PROBLEM REQUIREMENTS: Once you have read the records below, write them all out exactly as given.

DATA RECORDS:
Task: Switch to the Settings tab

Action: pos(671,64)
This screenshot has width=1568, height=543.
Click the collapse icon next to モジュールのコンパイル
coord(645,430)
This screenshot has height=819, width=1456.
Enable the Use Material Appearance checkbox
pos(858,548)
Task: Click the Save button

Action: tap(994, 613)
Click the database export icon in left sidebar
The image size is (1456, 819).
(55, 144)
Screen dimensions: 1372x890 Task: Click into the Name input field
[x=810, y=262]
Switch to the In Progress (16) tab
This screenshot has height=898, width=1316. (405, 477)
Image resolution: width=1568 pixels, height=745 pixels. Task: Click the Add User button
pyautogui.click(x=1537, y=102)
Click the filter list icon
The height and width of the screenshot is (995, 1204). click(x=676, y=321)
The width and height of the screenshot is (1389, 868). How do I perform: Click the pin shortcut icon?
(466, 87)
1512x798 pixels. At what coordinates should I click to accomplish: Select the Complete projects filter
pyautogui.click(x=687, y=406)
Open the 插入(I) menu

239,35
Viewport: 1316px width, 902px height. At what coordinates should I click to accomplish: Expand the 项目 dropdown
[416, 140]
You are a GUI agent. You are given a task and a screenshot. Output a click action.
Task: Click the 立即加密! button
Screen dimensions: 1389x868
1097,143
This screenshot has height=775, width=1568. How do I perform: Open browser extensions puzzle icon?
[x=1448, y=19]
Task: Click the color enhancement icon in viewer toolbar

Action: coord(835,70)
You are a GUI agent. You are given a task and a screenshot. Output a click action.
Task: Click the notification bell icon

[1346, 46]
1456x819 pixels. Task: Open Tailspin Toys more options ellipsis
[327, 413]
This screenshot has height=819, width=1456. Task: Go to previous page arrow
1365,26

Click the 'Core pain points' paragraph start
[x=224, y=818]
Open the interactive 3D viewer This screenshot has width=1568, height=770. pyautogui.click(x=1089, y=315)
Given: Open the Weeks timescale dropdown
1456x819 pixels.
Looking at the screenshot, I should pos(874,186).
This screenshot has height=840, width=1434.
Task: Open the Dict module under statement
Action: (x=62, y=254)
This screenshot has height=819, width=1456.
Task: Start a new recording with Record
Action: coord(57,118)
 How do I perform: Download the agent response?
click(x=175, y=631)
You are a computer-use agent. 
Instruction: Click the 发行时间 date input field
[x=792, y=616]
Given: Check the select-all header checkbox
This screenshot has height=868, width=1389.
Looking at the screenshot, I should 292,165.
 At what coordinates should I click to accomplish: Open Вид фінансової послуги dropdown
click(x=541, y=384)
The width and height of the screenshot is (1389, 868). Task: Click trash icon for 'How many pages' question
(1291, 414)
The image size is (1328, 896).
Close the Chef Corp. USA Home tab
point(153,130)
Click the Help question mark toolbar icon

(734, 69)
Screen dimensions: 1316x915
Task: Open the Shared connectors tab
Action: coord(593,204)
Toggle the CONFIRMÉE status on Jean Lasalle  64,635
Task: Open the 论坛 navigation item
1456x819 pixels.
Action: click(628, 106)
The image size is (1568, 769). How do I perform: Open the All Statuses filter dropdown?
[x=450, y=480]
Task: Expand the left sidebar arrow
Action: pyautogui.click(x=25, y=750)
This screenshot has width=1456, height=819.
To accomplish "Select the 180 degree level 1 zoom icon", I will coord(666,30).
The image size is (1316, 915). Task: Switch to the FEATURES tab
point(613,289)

EXERCISE RESULT:
Task: Switch to the Settings tab

Action: pos(671,64)
This screenshot has width=1568, height=543.
Click the collapse icon next to モジュールのコンパイル
coord(645,430)
This screenshot has height=819, width=1456.
Enable the Use Material Appearance checkbox
pos(858,548)
Task: Click the Save button

Action: tap(994, 613)
Click the database export icon in left sidebar
The image size is (1456, 819).
(55, 144)
Screen dimensions: 1372x890 Task: Click into the Name input field
[x=810, y=262]
Switch to the In Progress (16) tab
This screenshot has height=898, width=1316. (405, 477)
Image resolution: width=1568 pixels, height=745 pixels. Task: Click the Add User button
pyautogui.click(x=1537, y=102)
Click the filter list icon
The height and width of the screenshot is (995, 1204). click(x=676, y=321)
The width and height of the screenshot is (1389, 868). How do I perform: Click the pin shortcut icon?
(466, 87)
1512x798 pixels. At what coordinates should I click to accomplish: Select the Complete projects filter
pyautogui.click(x=687, y=406)
Open the 插入(I) menu

239,35
Viewport: 1316px width, 902px height. At what coordinates should I click to accomplish: Expand the 项目 dropdown
[416, 140]
You are a GUI agent. You are given a task and a screenshot. Output a click action.
Task: Click the 立即加密! button
Screen dimensions: 1389x868
1097,143
This screenshot has height=775, width=1568. How do I perform: Open browser extensions puzzle icon?
[x=1448, y=19]
Task: Click the color enhancement icon in viewer toolbar

Action: coord(835,70)
You are a GUI agent. You are given a task and a screenshot. Output a click action.
Task: Click the notification bell icon

[1346, 46]
1456x819 pixels. Task: Open Tailspin Toys more options ellipsis
[327, 413]
This screenshot has height=819, width=1456. Task: Go to previous page arrow
1365,26

Click the 'Core pain points' paragraph start
[x=224, y=818]
Open the interactive 3D viewer This screenshot has width=1568, height=770. pyautogui.click(x=1089, y=315)
Given: Open the Weeks timescale dropdown
1456x819 pixels.
Looking at the screenshot, I should pos(874,186).
This screenshot has height=840, width=1434.
Task: Open the Dict module under statement
Action: (x=62, y=254)
This screenshot has height=819, width=1456.
Task: Start a new recording with Record
Action: coord(57,118)
 How do I perform: Download the agent response?
click(x=175, y=631)
You are a computer-use agent. 
Instruction: Click the 发行时间 date input field
[x=792, y=616]
Given: Check the select-all header checkbox
This screenshot has height=868, width=1389.
Looking at the screenshot, I should 292,165.
 At what coordinates should I click to accomplish: Open Вид фінансової послуги dropdown
click(x=541, y=384)
The width and height of the screenshot is (1389, 868). Task: Click trash icon for 'How many pages' question
(1291, 414)
The image size is (1328, 896).
Close the Chef Corp. USA Home tab
point(153,130)
Click the Help question mark toolbar icon

(734, 69)
Screen dimensions: 1316x915
Task: Open the Shared connectors tab
Action: coord(593,204)
Toggle the CONFIRMÉE status on Jean Lasalle  64,635
Task: Open the 论坛 navigation item
1456x819 pixels.
Action: click(628, 106)
The image size is (1568, 769). How do I perform: Open the All Statuses filter dropdown?
[x=450, y=480]
Task: Expand the left sidebar arrow
Action: pyautogui.click(x=25, y=750)
This screenshot has width=1456, height=819.
To accomplish "Select the 180 degree level 1 zoom icon", I will coord(666,30).
The image size is (1316, 915). Task: Switch to the FEATURES tab
point(613,289)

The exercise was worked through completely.